Given problem. Please present the material below as a Markdown table with the columns "No." and "Text", numbering each row and putting one line in each row, with blank lines omitted.

Records shown.
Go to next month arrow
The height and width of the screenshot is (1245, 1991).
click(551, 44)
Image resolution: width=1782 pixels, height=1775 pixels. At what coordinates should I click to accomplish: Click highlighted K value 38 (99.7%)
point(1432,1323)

Completed task.
| No. | Text |
|---|---|
| 1 | Go to next month arrow |
| 2 | The height and width of the screenshot is (1245, 1991). |
| 3 | click(551, 44) |
| 4 | Image resolution: width=1782 pixels, height=1775 pixels. At what coordinates should I click to accomplish: Click highlighted K value 38 (99.7%) |
| 5 | point(1432,1323) |